# P.E Exam requirements



## Piyush (May 21, 2009)

:mf_followthroughfart:

[SIZE=18pt][/SIZE]

Taking P.E exam in california is different than taking it in all other 39 states.

Generally us citizens pass bachelors then take EIT(engineer-in-training)/FE

and then become eligible to write the P.E.

Basic question is,

Can those requirements be waived as I have a masters degree?


----------



## wilheldp_PE (May 21, 2009)

What are you asking? If you can sit for the FE or the PE? The answer to either one depends on whether or not your bachelors or masters degree was accredited by ABET or can get accredited by the NCEES as an approved program. If you are asking if you can sit for the PE, then the previous applies, and you have to have some experience. In some states (not sure about CA), you can substitute a masters for _some_ of the experience, but I don't believe any state will allow you to substitute education for all of your experience...and even if they did, I would assume you would need at least a PhD.


----------



## Mike in Gastonia (May 21, 2009)

Piyush said:


> :mf_followthroughfart:
> [SIZE=18pt][/SIZE]
> 
> Taking P.E exam in california is different than taking it in all other 39 states.
> ...


"other 39 states"? Hopefully, geography is not on the exam......


----------



## Sschell (May 21, 2009)

there is a website that answers all these type of questions: http://www.pels.ca.gov/

The exact document you are looking for can be found at http://www.pels.ca.gov/applicants/faq_eng.pdf

Specifically *[SIZE=14pt]someone is exempt from taking the FE exam if:[/SIZE]*



> A person holding a BS and a Masters degree in engineering from an ABET accredited program and has 14 or more years of qualifying work experience, provided that the Masters degree does not overlap with the work experience.

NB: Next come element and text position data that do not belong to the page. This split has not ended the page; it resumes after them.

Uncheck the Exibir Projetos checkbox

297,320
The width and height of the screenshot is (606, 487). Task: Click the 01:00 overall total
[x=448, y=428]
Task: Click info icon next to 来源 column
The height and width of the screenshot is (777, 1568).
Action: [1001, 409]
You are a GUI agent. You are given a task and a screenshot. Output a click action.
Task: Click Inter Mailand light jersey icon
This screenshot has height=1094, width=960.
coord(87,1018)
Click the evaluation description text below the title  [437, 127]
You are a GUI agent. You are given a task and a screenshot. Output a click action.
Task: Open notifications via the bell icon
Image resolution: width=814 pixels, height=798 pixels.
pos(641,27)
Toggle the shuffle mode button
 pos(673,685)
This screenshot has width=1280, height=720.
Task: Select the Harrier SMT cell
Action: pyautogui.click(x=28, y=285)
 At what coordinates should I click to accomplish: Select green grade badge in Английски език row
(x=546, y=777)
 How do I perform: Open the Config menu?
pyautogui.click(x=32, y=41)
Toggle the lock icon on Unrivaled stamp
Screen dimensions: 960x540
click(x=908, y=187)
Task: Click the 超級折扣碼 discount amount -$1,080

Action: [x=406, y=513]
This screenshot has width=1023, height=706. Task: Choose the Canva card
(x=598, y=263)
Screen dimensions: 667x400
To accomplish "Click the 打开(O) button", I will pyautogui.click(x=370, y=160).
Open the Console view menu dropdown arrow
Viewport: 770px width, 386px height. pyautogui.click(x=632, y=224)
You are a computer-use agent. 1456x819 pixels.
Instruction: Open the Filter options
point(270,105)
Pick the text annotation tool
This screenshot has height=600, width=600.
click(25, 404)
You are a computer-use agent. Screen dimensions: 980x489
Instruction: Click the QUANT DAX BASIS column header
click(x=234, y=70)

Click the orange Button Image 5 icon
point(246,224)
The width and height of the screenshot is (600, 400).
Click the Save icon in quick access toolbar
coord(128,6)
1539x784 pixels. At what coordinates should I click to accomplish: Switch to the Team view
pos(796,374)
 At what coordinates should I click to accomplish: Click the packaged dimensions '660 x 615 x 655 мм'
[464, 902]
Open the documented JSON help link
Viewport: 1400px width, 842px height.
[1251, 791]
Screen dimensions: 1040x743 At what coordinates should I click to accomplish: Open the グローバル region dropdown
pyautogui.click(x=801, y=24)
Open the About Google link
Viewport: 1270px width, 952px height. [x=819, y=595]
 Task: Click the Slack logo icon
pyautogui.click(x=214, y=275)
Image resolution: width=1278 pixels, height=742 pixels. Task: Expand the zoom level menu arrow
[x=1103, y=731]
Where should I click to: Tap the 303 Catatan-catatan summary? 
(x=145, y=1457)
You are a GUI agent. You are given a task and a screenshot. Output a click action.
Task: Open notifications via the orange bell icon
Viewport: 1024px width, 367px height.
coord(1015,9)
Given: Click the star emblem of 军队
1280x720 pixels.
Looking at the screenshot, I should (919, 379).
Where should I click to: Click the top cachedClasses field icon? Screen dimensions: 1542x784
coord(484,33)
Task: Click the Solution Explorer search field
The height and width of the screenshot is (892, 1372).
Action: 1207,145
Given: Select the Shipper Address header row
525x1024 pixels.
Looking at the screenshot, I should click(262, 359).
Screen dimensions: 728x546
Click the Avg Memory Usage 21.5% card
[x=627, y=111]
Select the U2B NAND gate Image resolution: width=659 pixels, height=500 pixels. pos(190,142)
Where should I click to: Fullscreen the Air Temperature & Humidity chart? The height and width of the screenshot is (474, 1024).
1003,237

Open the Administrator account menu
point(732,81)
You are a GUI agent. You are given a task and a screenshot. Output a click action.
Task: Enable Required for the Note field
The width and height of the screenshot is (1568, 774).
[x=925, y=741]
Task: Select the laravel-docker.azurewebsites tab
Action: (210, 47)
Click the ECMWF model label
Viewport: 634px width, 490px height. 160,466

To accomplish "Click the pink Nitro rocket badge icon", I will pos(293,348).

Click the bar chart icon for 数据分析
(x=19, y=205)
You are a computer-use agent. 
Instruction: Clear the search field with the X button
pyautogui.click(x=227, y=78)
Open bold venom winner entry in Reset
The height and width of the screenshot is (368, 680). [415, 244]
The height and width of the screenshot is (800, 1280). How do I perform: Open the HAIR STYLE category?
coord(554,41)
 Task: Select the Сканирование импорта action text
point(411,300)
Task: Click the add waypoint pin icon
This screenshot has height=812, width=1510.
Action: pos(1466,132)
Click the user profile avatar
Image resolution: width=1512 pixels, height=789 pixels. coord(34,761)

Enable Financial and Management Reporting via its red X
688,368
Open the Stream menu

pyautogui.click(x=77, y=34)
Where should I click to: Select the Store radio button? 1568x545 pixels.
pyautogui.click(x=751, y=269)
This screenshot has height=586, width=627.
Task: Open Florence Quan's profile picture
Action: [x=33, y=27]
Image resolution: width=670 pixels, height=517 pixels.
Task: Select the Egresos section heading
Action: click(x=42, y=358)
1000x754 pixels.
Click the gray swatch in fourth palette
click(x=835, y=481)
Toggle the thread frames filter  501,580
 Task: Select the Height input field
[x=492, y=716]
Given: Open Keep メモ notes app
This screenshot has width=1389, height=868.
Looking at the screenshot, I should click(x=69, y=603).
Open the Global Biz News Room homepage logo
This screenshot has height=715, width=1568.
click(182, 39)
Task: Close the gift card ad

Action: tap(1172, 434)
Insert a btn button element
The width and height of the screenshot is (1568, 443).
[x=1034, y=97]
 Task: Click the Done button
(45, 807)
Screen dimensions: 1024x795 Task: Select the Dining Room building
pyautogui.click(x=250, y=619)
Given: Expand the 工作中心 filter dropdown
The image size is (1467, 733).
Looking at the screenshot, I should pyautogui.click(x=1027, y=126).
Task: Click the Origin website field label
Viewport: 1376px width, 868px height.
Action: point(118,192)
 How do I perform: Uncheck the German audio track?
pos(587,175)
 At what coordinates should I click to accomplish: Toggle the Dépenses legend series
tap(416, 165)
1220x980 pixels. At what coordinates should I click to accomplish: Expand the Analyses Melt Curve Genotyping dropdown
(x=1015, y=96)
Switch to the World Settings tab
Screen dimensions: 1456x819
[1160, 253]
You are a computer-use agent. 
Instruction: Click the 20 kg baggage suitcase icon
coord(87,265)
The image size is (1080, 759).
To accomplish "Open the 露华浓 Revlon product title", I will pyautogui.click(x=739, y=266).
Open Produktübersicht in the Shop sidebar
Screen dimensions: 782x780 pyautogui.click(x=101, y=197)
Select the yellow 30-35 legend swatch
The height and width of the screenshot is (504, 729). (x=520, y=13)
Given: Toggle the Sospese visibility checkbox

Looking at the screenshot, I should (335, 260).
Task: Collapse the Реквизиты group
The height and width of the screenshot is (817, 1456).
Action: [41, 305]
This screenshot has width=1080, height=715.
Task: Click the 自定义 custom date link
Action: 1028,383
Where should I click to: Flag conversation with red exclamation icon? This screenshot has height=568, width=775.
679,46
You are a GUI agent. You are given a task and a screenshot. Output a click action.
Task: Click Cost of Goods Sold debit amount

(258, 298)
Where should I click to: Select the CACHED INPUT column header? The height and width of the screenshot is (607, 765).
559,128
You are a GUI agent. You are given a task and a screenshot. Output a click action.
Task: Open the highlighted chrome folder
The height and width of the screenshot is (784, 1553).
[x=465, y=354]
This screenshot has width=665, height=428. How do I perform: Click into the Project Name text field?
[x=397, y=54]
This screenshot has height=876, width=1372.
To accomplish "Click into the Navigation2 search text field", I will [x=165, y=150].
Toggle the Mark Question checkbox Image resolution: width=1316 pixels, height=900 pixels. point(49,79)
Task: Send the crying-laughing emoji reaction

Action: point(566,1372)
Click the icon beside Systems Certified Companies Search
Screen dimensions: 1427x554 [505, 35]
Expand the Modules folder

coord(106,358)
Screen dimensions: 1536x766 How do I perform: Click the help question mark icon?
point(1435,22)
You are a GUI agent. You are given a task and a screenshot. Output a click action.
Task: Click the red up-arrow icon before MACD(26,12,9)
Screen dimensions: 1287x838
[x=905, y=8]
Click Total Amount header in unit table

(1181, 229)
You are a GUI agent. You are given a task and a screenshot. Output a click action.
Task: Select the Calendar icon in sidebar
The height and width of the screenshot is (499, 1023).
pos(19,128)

BTW This information took about 2 minutes to find.


----------



## T2D4 (May 22, 2009)

Piyush said:


> Taking P.E exam in california is different than taking it in all other 39 states.


I really hope you aren't an American citizen.


----------



## wilheldp_PE (May 22, 2009)

T2D4 said:


> I really hope you aren't an American citizen.


And with statements like that, he probably never will be.


----------



## FairhopeEE (May 22, 2009)

Mike in Gastonia said:


> "other 39 states"? Hopefully, geography is not on the exam......



Everybody knows there are 57 states; Obama said so and he is never wrong.


----------



## Desert Engineer (May 22, 2009)

CA gives you a year of work experience for the masters. No credit will be given towards the FE, that still must be taken/passed.


----------



## dastuff (May 22, 2009)

Yes you'll need to take the EIT unless you have something like 16 years work exp where i believe you can waive it.

Your masters will waive one year (out of a 2 year requirement) for the PE.


----------



## Sschell (May 22, 2009)

for the correct answer, see my previous post above...

as far as there being 40 states... give the guy a break... he may be posting from 1859...


----------



## Dexman1349 (May 22, 2009)

Piyush said:


> Taking P.E exam in california is different than taking it in all other 39 states.



50 states - California = 39.

Cali is so big and full of itself, they might think they are worth 11 states...


----------



## T2D4 (May 23, 2009)

wilheldp_PE said:


> And with statements like that, he probably never will be.


Good. One of the prerequisites for citizenship should be *knowing how many fucking states are in the Union*.


----------



## csb (May 28, 2009)

dude said:


> for the correct answer, see my previous post above...
> 
> as far as there being 40 states... give the guy a break... he may be posting from 1859...


Happy 150th Anniversary, Engineer Boards!


----------